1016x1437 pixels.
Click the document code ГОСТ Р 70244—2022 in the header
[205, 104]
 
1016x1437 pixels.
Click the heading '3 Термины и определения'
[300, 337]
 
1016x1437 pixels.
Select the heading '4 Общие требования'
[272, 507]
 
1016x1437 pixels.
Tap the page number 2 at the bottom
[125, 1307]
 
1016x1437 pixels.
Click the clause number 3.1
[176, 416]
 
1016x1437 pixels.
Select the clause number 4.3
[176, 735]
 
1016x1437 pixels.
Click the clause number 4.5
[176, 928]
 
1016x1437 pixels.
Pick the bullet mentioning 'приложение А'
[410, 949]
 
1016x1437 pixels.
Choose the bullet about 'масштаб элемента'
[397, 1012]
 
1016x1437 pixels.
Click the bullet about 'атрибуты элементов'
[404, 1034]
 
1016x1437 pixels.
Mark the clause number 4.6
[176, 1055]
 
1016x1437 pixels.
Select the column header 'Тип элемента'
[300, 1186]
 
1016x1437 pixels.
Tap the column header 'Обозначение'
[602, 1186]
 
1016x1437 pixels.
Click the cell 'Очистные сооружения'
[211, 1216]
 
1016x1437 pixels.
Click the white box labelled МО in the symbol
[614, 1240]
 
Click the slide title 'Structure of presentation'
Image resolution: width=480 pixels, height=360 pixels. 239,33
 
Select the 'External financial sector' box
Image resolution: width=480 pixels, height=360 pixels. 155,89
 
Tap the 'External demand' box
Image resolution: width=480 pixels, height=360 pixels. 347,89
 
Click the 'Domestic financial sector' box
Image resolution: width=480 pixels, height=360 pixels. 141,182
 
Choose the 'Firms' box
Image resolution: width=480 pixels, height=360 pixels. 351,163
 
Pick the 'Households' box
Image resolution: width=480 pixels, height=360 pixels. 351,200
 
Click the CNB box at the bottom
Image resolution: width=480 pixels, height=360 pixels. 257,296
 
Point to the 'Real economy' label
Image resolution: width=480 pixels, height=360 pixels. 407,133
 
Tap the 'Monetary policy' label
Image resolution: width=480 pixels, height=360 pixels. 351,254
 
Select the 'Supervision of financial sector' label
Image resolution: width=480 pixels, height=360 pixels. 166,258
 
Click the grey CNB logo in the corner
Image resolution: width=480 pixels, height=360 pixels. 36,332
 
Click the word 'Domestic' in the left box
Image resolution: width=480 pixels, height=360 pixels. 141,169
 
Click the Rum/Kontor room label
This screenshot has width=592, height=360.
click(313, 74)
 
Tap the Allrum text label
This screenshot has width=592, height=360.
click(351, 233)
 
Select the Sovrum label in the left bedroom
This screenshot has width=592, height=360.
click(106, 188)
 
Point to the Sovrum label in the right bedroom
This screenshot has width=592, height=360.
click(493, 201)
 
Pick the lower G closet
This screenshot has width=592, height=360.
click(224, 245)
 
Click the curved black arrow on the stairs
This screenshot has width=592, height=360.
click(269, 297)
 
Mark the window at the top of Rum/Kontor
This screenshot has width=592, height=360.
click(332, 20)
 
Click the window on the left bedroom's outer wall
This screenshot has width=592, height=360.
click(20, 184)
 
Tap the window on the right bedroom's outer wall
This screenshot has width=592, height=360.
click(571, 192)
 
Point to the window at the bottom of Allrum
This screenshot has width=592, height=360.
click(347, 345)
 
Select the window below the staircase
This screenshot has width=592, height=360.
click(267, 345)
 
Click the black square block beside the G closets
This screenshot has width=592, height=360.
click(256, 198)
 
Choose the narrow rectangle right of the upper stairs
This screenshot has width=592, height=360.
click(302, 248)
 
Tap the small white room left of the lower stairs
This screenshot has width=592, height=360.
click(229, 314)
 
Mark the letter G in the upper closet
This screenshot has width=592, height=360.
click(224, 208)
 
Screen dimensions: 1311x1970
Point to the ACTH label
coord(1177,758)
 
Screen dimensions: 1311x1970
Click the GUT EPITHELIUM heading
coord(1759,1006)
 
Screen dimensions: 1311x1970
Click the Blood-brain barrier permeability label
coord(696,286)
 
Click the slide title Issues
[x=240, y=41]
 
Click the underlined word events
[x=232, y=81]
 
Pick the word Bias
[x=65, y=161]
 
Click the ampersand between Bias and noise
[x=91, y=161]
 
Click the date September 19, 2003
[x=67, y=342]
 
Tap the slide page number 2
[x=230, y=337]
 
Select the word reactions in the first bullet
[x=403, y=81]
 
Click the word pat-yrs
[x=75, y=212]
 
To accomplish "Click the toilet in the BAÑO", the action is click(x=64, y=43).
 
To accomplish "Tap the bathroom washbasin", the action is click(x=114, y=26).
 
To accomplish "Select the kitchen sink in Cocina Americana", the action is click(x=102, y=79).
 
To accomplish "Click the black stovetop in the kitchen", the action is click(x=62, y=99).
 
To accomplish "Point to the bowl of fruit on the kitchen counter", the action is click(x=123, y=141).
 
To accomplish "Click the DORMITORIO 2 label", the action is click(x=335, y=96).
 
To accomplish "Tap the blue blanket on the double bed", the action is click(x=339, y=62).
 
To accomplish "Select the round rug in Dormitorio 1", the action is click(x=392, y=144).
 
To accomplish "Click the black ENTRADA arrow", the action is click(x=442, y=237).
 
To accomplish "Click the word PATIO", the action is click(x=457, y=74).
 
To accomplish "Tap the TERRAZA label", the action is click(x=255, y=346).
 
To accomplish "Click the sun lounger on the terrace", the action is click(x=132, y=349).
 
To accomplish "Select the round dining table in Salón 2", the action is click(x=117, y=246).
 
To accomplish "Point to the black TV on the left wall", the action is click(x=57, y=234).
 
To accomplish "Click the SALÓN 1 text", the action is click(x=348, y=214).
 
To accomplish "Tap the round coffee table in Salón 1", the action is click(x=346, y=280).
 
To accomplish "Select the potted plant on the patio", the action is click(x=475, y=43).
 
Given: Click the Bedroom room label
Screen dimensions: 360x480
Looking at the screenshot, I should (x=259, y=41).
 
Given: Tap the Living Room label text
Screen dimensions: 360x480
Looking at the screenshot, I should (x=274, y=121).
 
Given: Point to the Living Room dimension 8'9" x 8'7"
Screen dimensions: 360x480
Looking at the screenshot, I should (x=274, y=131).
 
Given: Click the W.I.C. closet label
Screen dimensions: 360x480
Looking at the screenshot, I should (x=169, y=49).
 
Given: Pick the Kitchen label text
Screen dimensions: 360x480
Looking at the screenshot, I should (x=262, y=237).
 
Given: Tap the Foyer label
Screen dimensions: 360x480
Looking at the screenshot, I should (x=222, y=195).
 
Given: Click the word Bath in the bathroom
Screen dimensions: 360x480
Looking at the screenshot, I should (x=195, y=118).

### GIVEN TASK:
Convert every line of the entries above into a Markdown table with the columns Row and Line, skipping blank lines. Put the row number under Row and the line under Line.

### SOLUTION TO THIS PROBLEM:
| Row | Line |
|---|---|
| 1 | 1016x1437 pixels. |
| 2 | Click the document code ГОСТ Р 70244—2022 in the header |
| 3 | [205, 104] |
| 4 | 1016x1437 pixels. |
| 5 | Click the heading '3 Термины и определения' |
| 6 | [300, 337] |
| 7 | 1016x1437 pixels. |
| 8 | Select the heading '4 Общие требования' |
| 9 | [272, 507] |
| 10 | 1016x1437 pixels. |
| 11 | Tap the page number 2 at the bottom |
| 12 | [125, 1307] |
| 13 | 1016x1437 pixels. |
| 14 | Click the clause number 3.1 |
| 15 | [176, 416] |
| 16 | 1016x1437 pixels. |
| 17 | Select the clause number 4.3 |
| 18 | [176, 735] |
| 19 | 1016x1437 pixels. |
| 20 | Click the clause number 4.5 |
| 21 | [176, 928] |
| 22 | 1016x1437 pixels. |
| 23 | Pick the bullet mentioning 'приложение А' |
| 24 | [410, 949] |
| 25 | 1016x1437 pixels. |
| 26 | Choose the bullet about 'масштаб элемента' |
| 27 | [397, 1012] |
| 28 | 1016x1437 pixels. |
| 29 | Click the bullet about 'атрибуты элементов' |
| 30 | [404, 1034] |
| 31 | 1016x1437 pixels. |
| 32 | Mark the clause number 4.6 |
| 33 | [176, 1055] |
| 34 | 1016x1437 pixels. |
| 35 | Select the column header 'Тип элемента' |
| 36 | [300, 1186] |
| 37 | 1016x1437 pixels. |
| 38 | Tap the column header 'Обозначение' |
| 39 | [602, 1186] |
| 40 | 1016x1437 pixels. |
| 41 | Click the cell 'Очистные сооружения' |
| 42 | [211, 1216] |
| 43 | 1016x1437 pixels. |
| 44 | Click the white box labelled МО in the symbol |
| 45 | [614, 1240] |
| 46 | Click the slide title 'Structure of presentation' |
| 47 | Image resolution: width=480 pixels, height=360 pixels. 239,33 |
| 48 | Select the 'External financial sector' box |
| 49 | Image resolution: width=480 pixels, height=360 pixels. 155,89 |
| 50 | Tap the 'External demand' box |
| 51 | Image resolution: width=480 pixels, height=360 pixels. 347,89 |
| 52 | Click the 'Domestic financial sector' box |
| 53 | Image resolution: width=480 pixels, height=360 pixels. 141,182 |
| 54 | Choose the 'Firms' box |
| 55 | Image resolution: width=480 pixels, height=360 pixels. 351,163 |
| 56 | Pick the 'Households' box |
| 57 | Image resolution: width=480 pixels, height=360 pixels. 351,200 |
| 58 | Click the CNB box at the bottom |
| 59 | Image resolution: width=480 pixels, height=360 pixels. 257,296 |
| 60 | Point to the 'Real economy' label |
| 61 | Image resolution: width=480 pixels, height=360 pixels. 407,133 |
| 62 | Tap the 'Monetary policy' label |
| 63 | Image resolution: width=480 pixels, height=360 pixels. 351,254 |
| 64 | Select the 'Supervision of financial sector' label |
| 65 | Image resolution: width=480 pixels, height=360 pixels. 166,258 |
| 66 | Click the grey CNB logo in the corner |
| 67 | Image resolution: width=480 pixels, height=360 pixels. 36,332 |
| 68 | Click the word 'Domestic' in the left box |
| 69 | Image resolution: width=480 pixels, height=360 pixels. 141,169 |
| 70 | Click the Rum/Kontor room label |
| 71 | This screenshot has width=592, height=360. |
| 72 | click(313, 74) |
| 73 | Tap the Allrum text label |
| 74 | This screenshot has width=592, height=360. |
| 75 | click(351, 233) |
| 76 | Select the Sovrum label in the left bedroom |
| 77 | This screenshot has width=592, height=360. |
| 78 | click(106, 188) |
| 79 | Point to the Sovrum label in the right bedroom |
| 80 | This screenshot has width=592, height=360. |
| 81 | click(493, 201) |
| 82 | Pick the lower G closet |
| 83 | This screenshot has width=592, height=360. |
| 84 | click(224, 245) |
| 85 | Click the curved black arrow on the stairs |
| 86 | This screenshot has width=592, height=360. |
| 87 | click(269, 297) |
| 88 | Mark the window at the top of Rum/Kontor |
| 89 | This screenshot has width=592, height=360. |
| 90 | click(332, 20) |
| 91 | Click the window on the left bedroom's outer wall |
| 92 | This screenshot has width=592, height=360. |
| 93 | click(20, 184) |
| 94 | Tap the window on the right bedroom's outer wall |
| 95 | This screenshot has width=592, height=360. |
| 96 | click(571, 192) |
| 97 | Point to the window at the bottom of Allrum |
| 98 | This screenshot has width=592, height=360. |
| 99 | click(347, 345) |
| 100 | Select the window below the staircase |
| 101 | This screenshot has width=592, height=360. |
| 102 | click(267, 345) |
| 103 | Click the black square block beside the G closets |
| 104 | This screenshot has width=592, height=360. |
| 105 | click(256, 198) |
| 106 | Choose the narrow rectangle right of the upper stairs |
| 107 | This screenshot has width=592, height=360. |
| 108 | click(302, 248) |
| 109 | Tap the small white room left of the lower stairs |
| 110 | This screenshot has width=592, height=360. |
| 111 | click(229, 314) |
| 112 | Mark the letter G in the upper closet |
| 113 | This screenshot has width=592, height=360. |
| 114 | click(224, 208) |
| 115 | Screen dimensions: 1311x1970 |
| 116 | Point to the ACTH label |
| 117 | coord(1177,758) |
| 118 | Screen dimensions: 1311x1970 |
| 119 | Click the GUT EPITHELIUM heading |
| 120 | coord(1759,1006) |
| 121 | Screen dimensions: 1311x1970 |
| 122 | Click the Blood-brain barrier permeability label |
| 123 | coord(696,286) |
| 124 | Click the slide title Issues |
| 125 | [x=240, y=41] |
| 126 | Click the underlined word events |
| 127 | [x=232, y=81] |
| 128 | Pick the word Bias |
| 129 | [x=65, y=161] |
| 130 | Click the ampersand between Bias and noise |
| 131 | [x=91, y=161] |
| 132 | Click the date September 19, 2003 |
| 133 | [x=67, y=342] |
| 134 | Tap the slide page number 2 |
| 135 | [x=230, y=337] |
| 136 | Select the word reactions in the first bullet |
| 137 | [x=403, y=81] |
| 138 | Click the word pat-yrs |
| 139 | [x=75, y=212] |
| 140 | To accomplish "Click the toilet in the BAÑO", the action is click(x=64, y=43). |
| 141 | To accomplish "Tap the bathroom washbasin", the action is click(x=114, y=26). |
| 142 | To accomplish "Select the kitchen sink in Cocina Americana", the action is click(x=102, y=79). |
| 143 | To accomplish "Click the black stovetop in the kitchen", the action is click(x=62, y=99). |
| 144 | To accomplish "Point to the bowl of fruit on the kitchen counter", the action is click(x=123, y=141). |
| 145 | To accomplish "Click the DORMITORIO 2 label", the action is click(x=335, y=96). |
| 146 | To accomplish "Tap the blue blanket on the double bed", the action is click(x=339, y=62). |
| 147 | To accomplish "Select the round rug in Dormitorio 1", the action is click(x=392, y=144). |
| 148 | To accomplish "Click the black ENTRADA arrow", the action is click(x=442, y=237). |
| 149 | To accomplish "Click the word PATIO", the action is click(x=457, y=74). |
| 150 | To accomplish "Tap the TERRAZA label", the action is click(x=255, y=346). |
| 151 | To accomplish "Click the sun lounger on the terrace", the action is click(x=132, y=349). |
| 152 | To accomplish "Select the round dining table in Salón 2", the action is click(x=117, y=246). |
| 153 | To accomplish "Point to the black TV on the left wall", the action is click(x=57, y=234). |
| 154 | To accomplish "Click the SALÓN 1 text", the action is click(x=348, y=214). |
| 155 | To accomplish "Tap the round coffee table in Salón 1", the action is click(x=346, y=280). |
| 156 | To accomplish "Select the potted plant on the patio", the action is click(x=475, y=43). |
| 157 | Given: Click the Bedroom room label |
| 158 | Screen dimensions: 360x480 |
| 159 | Looking at the screenshot, I should (x=259, y=41). |
| 160 | Given: Tap the Living Room label text |
| 161 | Screen dimensions: 360x480 |
| 162 | Looking at the screenshot, I should (x=274, y=121). |
| 163 | Given: Point to the Living Room dimension 8'9" x 8'7" |
| 164 | Screen dimensions: 360x480 |
| 165 | Looking at the screenshot, I should (x=274, y=131). |
| 166 | Given: Click the W.I.C. closet label |
| 167 | Screen dimensions: 360x480 |
| 168 | Looking at the screenshot, I should (x=169, y=49). |
| 169 | Given: Pick the Kitchen label text |
| 170 | Screen dimensions: 360x480 |
| 171 | Looking at the screenshot, I should (x=262, y=237). |
| 172 | Given: Tap the Foyer label |
| 173 | Screen dimensions: 360x480 |
| 174 | Looking at the screenshot, I should (x=222, y=195). |
| 175 | Given: Click the word Bath in the bathroom |
| 176 | Screen dimensions: 360x480 |
| 177 | Looking at the screenshot, I should (x=195, y=118). |